Sorry about your saddle, but I am looking forward to your journal about your beautiful horse.


----------



## DraftyAiresMum (Jun 1, 2011)

Haven't been ignoring this thread. Planned on starting to work with him today...and it decided to SNOW last night!!  

I've been thinking, though. I think I'm going to ask a guy in my church if he'll help me with training Aires. Not sure how Aires will do with a man, but at least he could give me pointers if we get stuck.
_Posted via Mobile Device_


----------



## DraftyAiresMum (Jun 1, 2011)

Just found out that the season opener is on March 26th! Freaking the freak out a little bit! 

Gotta get the boy's feet done here soon so I can really start working with him.


----------



## Tazzie (Nov 8, 2011)

Ohhh, subbing! Aries is such a handsome boy!

I would be LIVID if that was my saddle! Totally not cool on her part!

Yikes! That is coming up!

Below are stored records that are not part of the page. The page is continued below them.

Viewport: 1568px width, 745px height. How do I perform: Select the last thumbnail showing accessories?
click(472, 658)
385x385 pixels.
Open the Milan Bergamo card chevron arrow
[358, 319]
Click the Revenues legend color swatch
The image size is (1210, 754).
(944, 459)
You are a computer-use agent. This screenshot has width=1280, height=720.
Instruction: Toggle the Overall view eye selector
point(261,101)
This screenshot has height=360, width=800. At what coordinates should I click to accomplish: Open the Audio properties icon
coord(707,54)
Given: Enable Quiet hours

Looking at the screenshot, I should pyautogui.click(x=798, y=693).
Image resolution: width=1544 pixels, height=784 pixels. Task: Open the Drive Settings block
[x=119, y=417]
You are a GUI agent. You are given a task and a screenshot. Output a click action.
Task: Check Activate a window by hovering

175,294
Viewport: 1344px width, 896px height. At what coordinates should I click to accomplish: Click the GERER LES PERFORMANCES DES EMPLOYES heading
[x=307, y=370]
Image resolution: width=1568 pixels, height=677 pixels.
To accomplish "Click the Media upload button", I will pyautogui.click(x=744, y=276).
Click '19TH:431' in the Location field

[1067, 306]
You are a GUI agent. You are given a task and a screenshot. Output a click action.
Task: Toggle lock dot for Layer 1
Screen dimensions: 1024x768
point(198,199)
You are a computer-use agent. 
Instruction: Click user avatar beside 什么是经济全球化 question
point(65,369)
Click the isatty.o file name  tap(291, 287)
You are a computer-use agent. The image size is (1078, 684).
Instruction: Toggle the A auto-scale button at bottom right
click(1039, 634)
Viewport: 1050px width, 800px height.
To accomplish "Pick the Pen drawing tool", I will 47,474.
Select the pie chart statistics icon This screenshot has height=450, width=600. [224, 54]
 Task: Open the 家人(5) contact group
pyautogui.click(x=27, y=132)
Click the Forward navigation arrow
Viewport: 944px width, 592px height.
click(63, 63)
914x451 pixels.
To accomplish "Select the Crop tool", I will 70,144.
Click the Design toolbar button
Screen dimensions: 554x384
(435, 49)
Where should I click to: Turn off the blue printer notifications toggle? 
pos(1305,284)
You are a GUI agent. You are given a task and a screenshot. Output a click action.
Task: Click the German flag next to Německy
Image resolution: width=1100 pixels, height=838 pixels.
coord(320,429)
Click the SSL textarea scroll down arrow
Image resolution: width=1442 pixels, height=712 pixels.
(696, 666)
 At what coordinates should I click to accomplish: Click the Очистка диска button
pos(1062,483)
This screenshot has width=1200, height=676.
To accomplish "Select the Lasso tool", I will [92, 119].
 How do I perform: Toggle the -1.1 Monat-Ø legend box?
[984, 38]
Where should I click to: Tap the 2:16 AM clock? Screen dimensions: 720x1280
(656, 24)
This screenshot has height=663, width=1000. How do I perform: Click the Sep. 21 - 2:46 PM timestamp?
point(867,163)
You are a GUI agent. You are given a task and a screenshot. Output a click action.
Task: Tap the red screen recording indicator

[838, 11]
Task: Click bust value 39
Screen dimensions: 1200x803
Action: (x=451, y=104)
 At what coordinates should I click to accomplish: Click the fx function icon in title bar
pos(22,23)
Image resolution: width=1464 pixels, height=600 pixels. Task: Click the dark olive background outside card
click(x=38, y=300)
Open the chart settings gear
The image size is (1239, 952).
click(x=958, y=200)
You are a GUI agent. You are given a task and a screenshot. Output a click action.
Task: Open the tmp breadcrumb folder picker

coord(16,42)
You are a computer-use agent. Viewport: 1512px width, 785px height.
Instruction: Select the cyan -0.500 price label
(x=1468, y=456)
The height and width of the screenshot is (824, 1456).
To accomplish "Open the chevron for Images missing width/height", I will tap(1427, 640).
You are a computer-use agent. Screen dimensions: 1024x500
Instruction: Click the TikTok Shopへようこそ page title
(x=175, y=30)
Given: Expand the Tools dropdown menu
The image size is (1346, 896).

Breathe as freaking out will help no one  I'm sure they would have walk-trot classes of some sort, so don't push yourselves farther than need be! And remember, it'd be an introduction to showing. Just make it a good, all around experience


----------



## DraftyAiresMum (Jun 1, 2011)

I'm thinking we might just show in-hand the first show. :lol: 

This is the website for the show series:
The high desert horse show - Home

In-hand we can show "Stallions and Mares-Open," "Color-Open," "Trail Novice," and "Trail Open." If I can get him to really listen, I can also try "Showmanship Novice." 

I'm really miffed about my saddle. I keep looking at it (it's sitting on the back of our futon) and thinking I need to clean it, but then part of me wonders how clean I can get it. The seat is going to be easy, since it's smooth faux ostrich. The jockeys are going to be more difficult. Then, I wonder if it's even worth trying to save, since the tree is turning to mush. *sigh*

This is my saddle (pre-mouse desecration):


----------



## DraftyAiresMum (Jun 1, 2011)

Gah! Not "Stallions and Mares Open." "Stallions and GELDINGS Open." This is what I get for playing on HF at work. :lol:


----------



## Tazzie (Nov 8, 2011)

Oh yes, if they have In Hand classes I vote do those instead! I was hesitant writing to even do walk trot due to how soon it is!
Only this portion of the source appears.